We see an awful lot of shoes with bows on them these days, which is probably why Christain Louboutin decided to do something a little different, without leaving the bow behind entirely. His Very Noeud Slingbacks, then, still fall into the category of "bow front shoes", but these bows are all one-sided, as can be seen to best effect when you look at the shoe from above. The slim stiletto heels are still there, and so are the famous red soles, but the floppy bow is what makes these shoes so eye-catching. What do you think of them?
Source
I'm not sure i like that huge lazy looking bow at the front of the shoe. It would have been better without it, then the shoe would be hot looking, Not hot for me.


----------



## monniej (May 2, 2008)

what's up with the frickin' bow? i love cl, but that just ain't workin' for me!


----------



## Adrienne (May 2, 2008)

I also wish the bow had been removed. I hate this new trend full of bows.


----------



## Darla (May 2, 2008)

no way hate them


----------



## bella1342 (May 2, 2008)

They had the potential to be awesome, but the bow is a little too big. Not for me.


----------



## SimplyElegant (May 2, 2008)

Hot. I love his shoes.


----------



## pinksugar (May 2, 2008)

nope. Could have been good but they just look like the bow is coming undone. Not hot


----------



## puncturedskirt (May 2, 2008)

Not.


----------



## dancer01 (May 2, 2008)

I kind of like them.

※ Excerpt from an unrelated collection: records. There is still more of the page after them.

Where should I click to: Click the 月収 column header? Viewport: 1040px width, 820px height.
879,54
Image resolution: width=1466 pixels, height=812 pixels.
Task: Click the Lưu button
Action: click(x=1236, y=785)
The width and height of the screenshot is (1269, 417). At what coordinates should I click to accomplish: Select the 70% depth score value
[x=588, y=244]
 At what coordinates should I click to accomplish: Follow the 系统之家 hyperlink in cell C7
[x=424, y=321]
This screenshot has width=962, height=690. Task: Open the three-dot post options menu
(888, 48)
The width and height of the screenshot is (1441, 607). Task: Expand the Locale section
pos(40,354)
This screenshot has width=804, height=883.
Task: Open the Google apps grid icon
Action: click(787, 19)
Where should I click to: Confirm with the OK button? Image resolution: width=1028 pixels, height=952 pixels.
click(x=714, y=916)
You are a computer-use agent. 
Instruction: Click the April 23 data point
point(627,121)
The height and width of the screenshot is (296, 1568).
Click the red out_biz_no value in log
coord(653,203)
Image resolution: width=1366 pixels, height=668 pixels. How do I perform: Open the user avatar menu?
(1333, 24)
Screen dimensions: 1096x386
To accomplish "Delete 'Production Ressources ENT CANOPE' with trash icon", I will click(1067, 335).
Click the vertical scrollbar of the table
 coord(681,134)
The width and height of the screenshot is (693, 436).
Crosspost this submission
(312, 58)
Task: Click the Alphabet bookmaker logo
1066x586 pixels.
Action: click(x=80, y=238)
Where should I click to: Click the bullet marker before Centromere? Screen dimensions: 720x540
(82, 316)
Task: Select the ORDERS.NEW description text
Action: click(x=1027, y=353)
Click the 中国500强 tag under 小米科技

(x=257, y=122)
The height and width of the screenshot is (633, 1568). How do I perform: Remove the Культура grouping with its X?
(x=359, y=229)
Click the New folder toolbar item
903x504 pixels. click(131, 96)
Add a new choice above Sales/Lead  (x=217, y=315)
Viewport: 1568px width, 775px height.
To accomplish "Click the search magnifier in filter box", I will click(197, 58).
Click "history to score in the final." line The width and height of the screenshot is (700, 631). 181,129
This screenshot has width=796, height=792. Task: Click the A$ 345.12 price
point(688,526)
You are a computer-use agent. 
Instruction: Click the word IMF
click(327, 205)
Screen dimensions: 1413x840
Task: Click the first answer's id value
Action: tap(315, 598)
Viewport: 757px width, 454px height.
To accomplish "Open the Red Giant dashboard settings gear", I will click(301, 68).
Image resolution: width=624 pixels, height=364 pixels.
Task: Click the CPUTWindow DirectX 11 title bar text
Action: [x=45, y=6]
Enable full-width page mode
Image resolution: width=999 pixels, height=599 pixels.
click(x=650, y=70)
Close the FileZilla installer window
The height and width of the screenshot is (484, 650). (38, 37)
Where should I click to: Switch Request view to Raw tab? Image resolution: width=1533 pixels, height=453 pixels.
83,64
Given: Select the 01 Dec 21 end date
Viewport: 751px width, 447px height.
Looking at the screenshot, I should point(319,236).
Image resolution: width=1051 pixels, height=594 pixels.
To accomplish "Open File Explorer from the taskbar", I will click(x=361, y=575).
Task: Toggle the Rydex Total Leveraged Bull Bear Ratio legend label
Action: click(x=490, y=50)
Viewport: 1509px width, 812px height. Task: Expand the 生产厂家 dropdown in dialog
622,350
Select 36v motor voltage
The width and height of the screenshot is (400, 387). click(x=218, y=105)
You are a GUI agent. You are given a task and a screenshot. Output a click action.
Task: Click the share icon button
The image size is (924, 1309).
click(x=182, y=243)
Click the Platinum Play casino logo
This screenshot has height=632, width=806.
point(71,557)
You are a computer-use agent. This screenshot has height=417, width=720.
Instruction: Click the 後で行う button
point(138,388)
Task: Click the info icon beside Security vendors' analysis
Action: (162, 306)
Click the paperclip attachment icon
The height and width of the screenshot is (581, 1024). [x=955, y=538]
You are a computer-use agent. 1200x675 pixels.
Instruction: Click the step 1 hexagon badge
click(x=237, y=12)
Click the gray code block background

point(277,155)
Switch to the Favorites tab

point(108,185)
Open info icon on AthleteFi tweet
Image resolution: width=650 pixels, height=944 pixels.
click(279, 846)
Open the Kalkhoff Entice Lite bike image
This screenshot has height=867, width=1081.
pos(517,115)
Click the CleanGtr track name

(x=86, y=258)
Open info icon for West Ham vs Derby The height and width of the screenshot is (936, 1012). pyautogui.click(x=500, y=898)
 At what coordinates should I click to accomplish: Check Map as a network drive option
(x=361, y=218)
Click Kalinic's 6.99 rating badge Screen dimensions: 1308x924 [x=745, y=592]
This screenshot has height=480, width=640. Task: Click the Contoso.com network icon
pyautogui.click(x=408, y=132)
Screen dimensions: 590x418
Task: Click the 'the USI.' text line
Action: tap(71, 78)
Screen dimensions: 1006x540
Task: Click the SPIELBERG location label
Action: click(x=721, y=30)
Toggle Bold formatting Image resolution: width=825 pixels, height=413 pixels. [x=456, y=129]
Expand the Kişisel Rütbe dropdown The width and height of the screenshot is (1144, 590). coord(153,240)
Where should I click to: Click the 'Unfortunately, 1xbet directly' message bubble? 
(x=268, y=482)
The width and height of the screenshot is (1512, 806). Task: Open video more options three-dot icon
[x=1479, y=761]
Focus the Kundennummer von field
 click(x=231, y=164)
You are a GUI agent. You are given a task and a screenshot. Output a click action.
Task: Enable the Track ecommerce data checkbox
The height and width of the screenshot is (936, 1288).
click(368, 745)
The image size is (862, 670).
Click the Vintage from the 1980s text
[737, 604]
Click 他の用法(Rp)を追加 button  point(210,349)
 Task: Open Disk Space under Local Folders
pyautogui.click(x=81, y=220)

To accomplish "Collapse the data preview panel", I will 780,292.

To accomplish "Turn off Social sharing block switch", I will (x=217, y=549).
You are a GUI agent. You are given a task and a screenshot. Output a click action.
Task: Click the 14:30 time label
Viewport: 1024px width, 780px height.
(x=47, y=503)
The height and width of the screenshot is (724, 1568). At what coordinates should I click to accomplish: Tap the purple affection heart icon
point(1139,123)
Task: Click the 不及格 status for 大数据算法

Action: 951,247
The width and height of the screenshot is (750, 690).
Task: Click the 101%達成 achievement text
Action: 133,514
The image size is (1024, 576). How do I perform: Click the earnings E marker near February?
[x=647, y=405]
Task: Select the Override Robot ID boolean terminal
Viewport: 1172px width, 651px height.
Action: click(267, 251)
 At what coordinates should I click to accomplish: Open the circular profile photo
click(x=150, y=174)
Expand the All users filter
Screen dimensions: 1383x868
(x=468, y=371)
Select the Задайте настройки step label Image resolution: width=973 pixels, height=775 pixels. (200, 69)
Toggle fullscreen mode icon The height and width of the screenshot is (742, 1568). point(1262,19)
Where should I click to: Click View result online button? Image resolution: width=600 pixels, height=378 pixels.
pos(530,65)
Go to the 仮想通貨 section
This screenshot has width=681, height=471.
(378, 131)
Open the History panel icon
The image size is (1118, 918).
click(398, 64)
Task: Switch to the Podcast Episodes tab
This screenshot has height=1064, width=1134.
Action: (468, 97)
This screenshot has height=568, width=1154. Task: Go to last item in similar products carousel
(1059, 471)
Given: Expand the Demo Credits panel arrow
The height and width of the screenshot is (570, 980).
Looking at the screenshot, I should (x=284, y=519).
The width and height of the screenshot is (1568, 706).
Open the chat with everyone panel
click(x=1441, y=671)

They're sorta hot.


----------



## kdmakeuparts (May 2, 2008)

Love big over stated things, HOT.

But for functionality it looks as though the bow may brush the ground a bit. Yikes! Wouldn't want to wear them too often and ruin such a great pair of shoes!


----------



## ColdDayInHell (May 2, 2008)

Nope.


----------



## magosienne (May 3, 2008)

the idea was nice, but the bow is too big, i would probably walk on them !


----------



## bCreative (May 3, 2008)

that bow is just too damn big!!


----------



## Retro-Violet (May 3, 2008)

if your gonna have a giant bow on your shoes, have a giant bow on your shoes.

dont do this whole "half bow" thing.


----------



## niksaki (May 3, 2008)

sorta like them


----------



## AngelaGM (May 3, 2008)

Those shoes are not my style.


----------



## aney (May 3, 2008)

the bow has to go! otherwise they are cute


----------